The first test of BARREL -- funded by NASA and also supported by NSF's Office of Polar Programs that supports logistics of all research in Antarctica -- began in December of 2008. The final one began this past winter, when Millan left New Hampshire for Antarctica on Nov. 15. She arrived in McMurdo Station -- after a transfer in Christ Church, New Zealand and a day lost due to crossing the date line -- on Nov. 19. This flight needed to test travel and ease of launch capabilities as much as anything else, so Millan's team had shipped all the balloons ready to fly. Once in Antarctica, she and her colleague, Brett Anderson, a Dartmouth graduate student, got to work unpacking.
"It was great," she says. "We just had to pull them out of the box and turn them on. We mounted their solar panels and with just two people we were able to get things ready really fast, which isn't always the easiest thing to do when in Antarctica."
One reason to do such electron research at the Poles is that Earth's magnetic field lines touch down there. But equally important for this campaign are the slowly circling wind patterns that set up each summer. The BARREL project will release another balloon every 1-2 days and each should fall into line, consistently buoyed by the winds along the same circular path.
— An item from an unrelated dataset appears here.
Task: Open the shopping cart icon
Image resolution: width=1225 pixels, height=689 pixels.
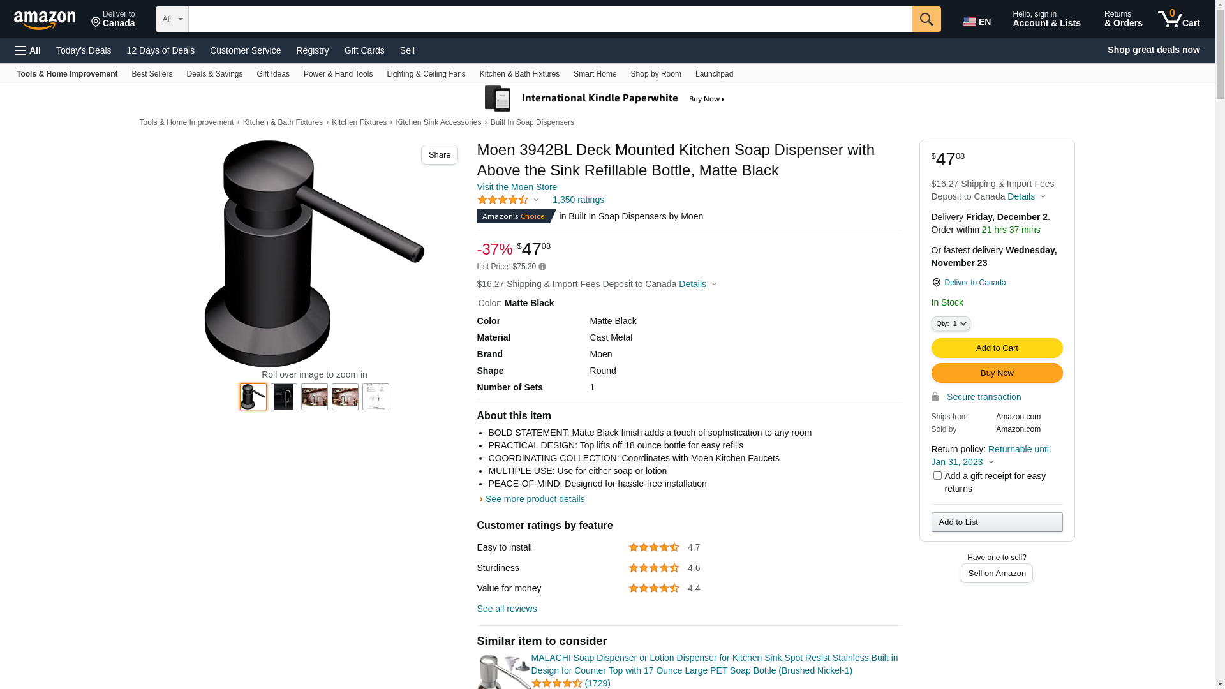Action: pos(1179,19)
This past December -- which is, of course, the summer in Antarctica -- it took longer than normal for those winds, known as circumpolar winds, to set up. So when the first balloon was launched -- a process spearheaded by the Columbia Scientific Balloon Facility -- it floated straight North towards Tasmania. This was the balloon that came to be known as The Little Balloon That Could, says Millan: "Perhaps it had a very small hole, but it didn't quite make it as high as it was supposed to -- some 120,000 feet. It only ever got to 112,000 feet, but it maintained that height doggedly and even sent back some interesting data as it flew through an X-ray aurora." A second balloon did hit the right wind current, successfully transmitting data. (The second balloon did, however, have to be cut down a little early due to an overheated battery.)
So now the BARREL team will begin work on preparing the real show -- two campaigns of 20 balloons each that will be launched during the 2012 to 2014 time frame.
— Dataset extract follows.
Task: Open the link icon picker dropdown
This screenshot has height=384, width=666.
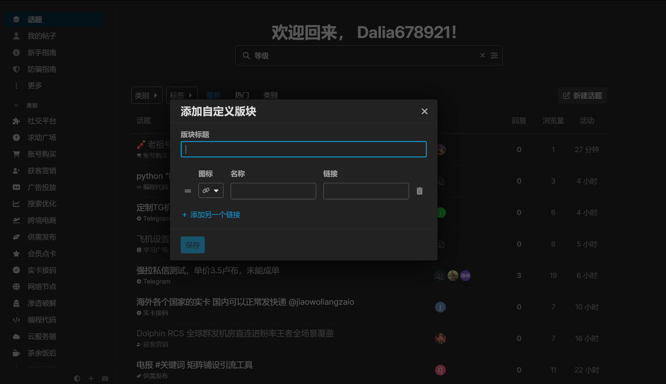Action: 211,191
"Her balloons will work in conjunction with RBSP," says Sibeck. "She can let us know if they're seeing particles and RBSP can look for the events that might be scattering them out of the radiation belts down to Earth." In addition, since each balloon is meant to stay aloft for 10 days, they will cover a huge area in the sky. When RBSP spots an interesting phenomenon, BARREL can give feedback over a large area as to where the particles went. The team will be able to see how big that region is and measure the total amount of particles that get kicked out of the belts -- and thus determine how big of an effect different phenomena have. "That's something we would have more trouble doing with the spacecraft," says Sibeck.
Once each balloon is launched it moves slowly by floating in the wind. Those on the ground cannot control it, other than the single command to terminate the mission. A small explosive detonates and cuts the cable to the payload, which then floats down to the ground on a parachute. This was the fate of the two test balloons in December 2010, though they were particularly sorry to cut down the Little Balloon That Could. "We really wanted to see how far it would go," says Millan. "But it was so far north that we were getting close to Australian air space and we had to cut it down."
So the team declared the test a success, packed up their gear and began the long trip home to New Hampshire to oversee the building of 45 more payloads.